Kur'an Yolu Tefsiri Cilt: 4 Sayfa: 521-522لَا يَسَّمَّعُونَ اِلَى الْمَلَأِ الْاَعْلٰى وَيُقْذَفُونَ مِنْ كُلِّ جَانِبٍۗ
Fiil cümlesidir. لَا nefy harfi olup olumsuzluk manasındadır.
يَسَّمَّعُونَ fiili نَ ‘un sübutuyla merfû muzari fiildir. Zamir olan çoğul و ‘ı fail olarak mahallen merfûdur. اِلَى الْمَلَأِ car mecruru يَسَّمَّعُونَ fiiline mütealliktir.
الْاَعْلٰى kelimesi الْمَلَأِ ‘nin sıfatı olup ى üzere mukadder kesra ile mecrurdur. يُقْذَفُونَ atıf harfi وَ ‘la يَسَّمَّعُونَ ‘ye matuftur.
Varlıkları niteleyen kelimelere sıfat denir. Arapça’da sıfatın asıl adı na’t ( النَّعَتُ )dır. Sıfatın nitelediği isme de men’ut ( المَنْعُوتُ ) denir. Bir ismi doğrudan niteleyen sıfata hakiki sıfat, dolaylı olarak niteleyen sıfata da sebebi sıfat denir.
Sıfat ile mevsuftan oluşan tamlamaya sıfat tamlaması denir. Sıfat tek kelime (isim), cümle ve şibh-i cümle olabilir. Ve sıfat birden fazla gelebilir.
Sıfat mevsûfuna: cinsiyet, adet, marifelik - nekrelik ve îrab bakımından uyar.
Sıfat iki kısma ayrılır: 1. Hakiki sıfat 2. Sebebi sıfat. (Arapça Dilbilgisi Ayetlerle Nahiv Bilgisi)
يُقْذَفُونَ fiili نَ ‘un sübutuyla merfû meçhul muzari fiildir. Zamir olan çoğul و ‘ı naib-i fail olarak mahallen merfûdur.
مِنْ كُلِّ car mecruru يُقْذَفُونَ fiiline mütealliktir. جَانِبٍ muzâfun ileyh olup kesra ile mecrurdur.
يَسَّمَّعُونَ fiili sülâsî mücerrede iki harf ilave edilerek mezid yapılan fiillerdendir تَفَعَّلَ babındadır. Sülâsîsi سمع ’dir.
Bu bab fiile mutavaat, tekellüf, ittihaz, sayruret, tecennüp (sakınma) ve talep anlamları katar.
جَانِبٍ kelimesi, sülasi mücerredi جنب olan fiilin ism-i failidir.
İsm-i fail; eylemi yapan ve gerçekleştiren demektir. Geçici olarak o sıfatı yüklenen isimdir. İsm-i fail; hem varlığa (zata) hem de onun sıfatına delalet eden kelimelerdir. (Arapça Dilbilgisi Ayetlerle Nahiv Bilgisi)

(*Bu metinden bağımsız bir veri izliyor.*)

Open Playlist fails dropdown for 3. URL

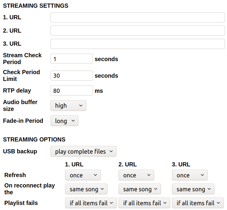(198, 203)
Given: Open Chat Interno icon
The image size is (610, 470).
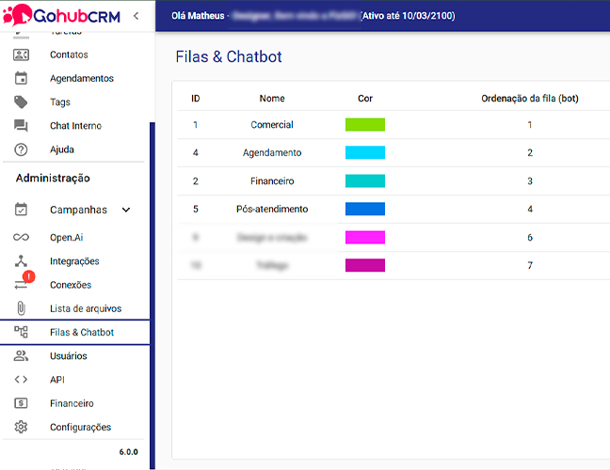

لَا يَسَّمَّعُونَ اِلَى الْمَلَأِ الْاَعْلٰى وَيُقْذَفُونَ مِنْ كُلِّ جَانِبٍۗ
Ayet, istînâfiyye olarak fasılla gelmiştir. İlk cümle لَا يَسَّمَّعُونَ اِلَى الْمَلَأِ الْاَعْلٰى , menfî muzari fiil sıygasında faide-i haber ibtidaî kelamdır.
الْمَلَأِ için sıfat olan الْاَعْلٰى , mevsûfunun sahip olduğu bir özelliğe işaret etmek için yapılan tetmim ıtnâbı sanatıdır.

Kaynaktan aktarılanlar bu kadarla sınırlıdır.